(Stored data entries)
────────

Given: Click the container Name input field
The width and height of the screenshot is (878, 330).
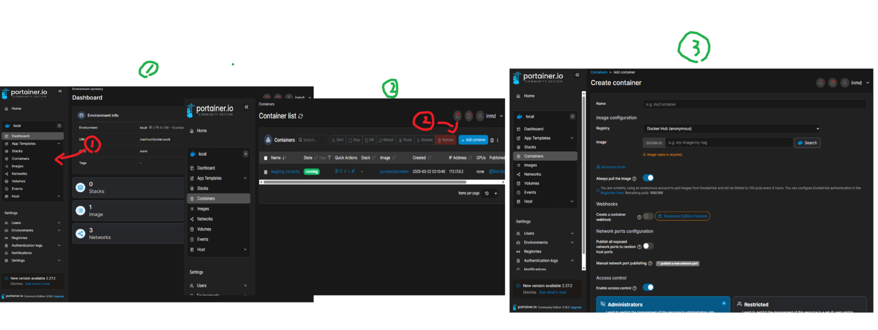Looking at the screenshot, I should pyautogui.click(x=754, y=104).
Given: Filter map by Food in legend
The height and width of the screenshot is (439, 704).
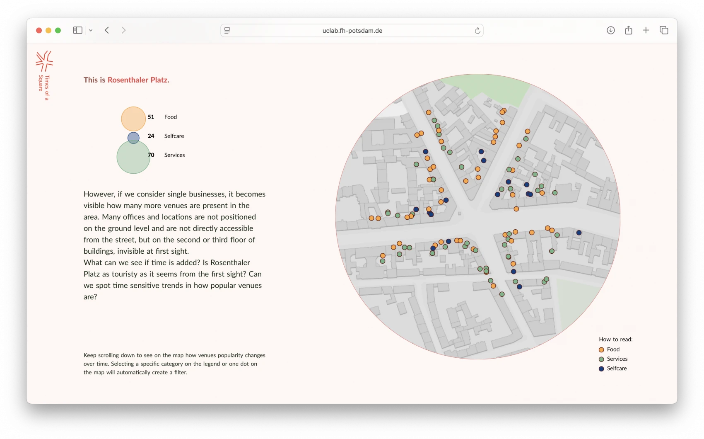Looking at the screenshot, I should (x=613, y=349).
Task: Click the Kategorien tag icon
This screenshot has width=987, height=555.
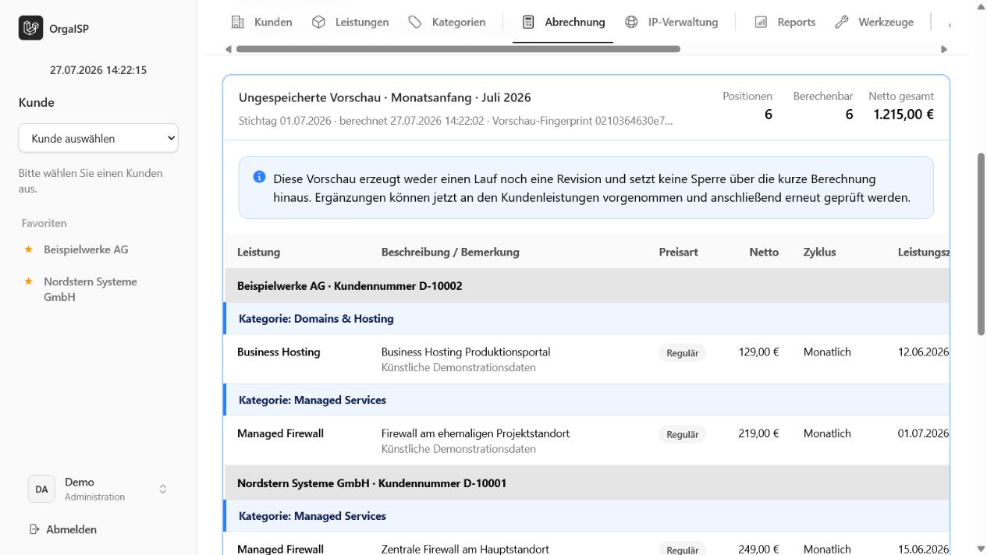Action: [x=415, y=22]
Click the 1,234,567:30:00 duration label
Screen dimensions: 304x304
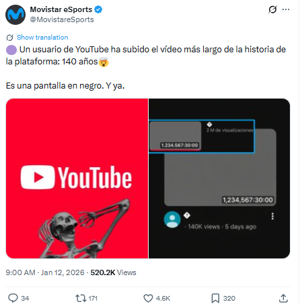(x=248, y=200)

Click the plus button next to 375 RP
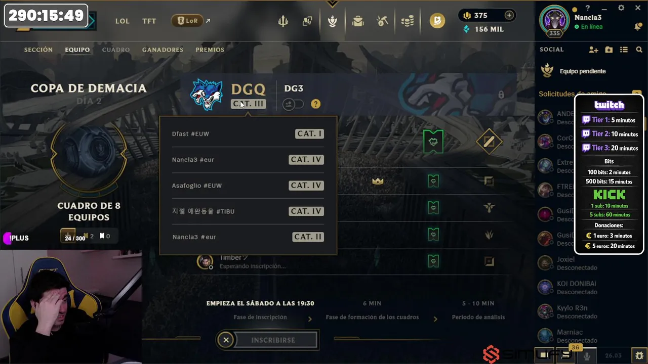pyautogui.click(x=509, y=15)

────────

Try it:
Once the pictures are removed, output the entries above exactly as given.

Result of this exercise:
Given: Click the container Name input field
The width and height of the screenshot is (878, 330).
Looking at the screenshot, I should pyautogui.click(x=754, y=104).
Given: Filter map by Food in legend
The height and width of the screenshot is (439, 704).
Looking at the screenshot, I should (x=613, y=349).
Task: Click the Kategorien tag icon
This screenshot has width=987, height=555.
Action: [x=415, y=22]
Click the 1,234,567:30:00 duration label
Screen dimensions: 304x304
(x=248, y=200)

Click the plus button next to 375 RP
pyautogui.click(x=509, y=15)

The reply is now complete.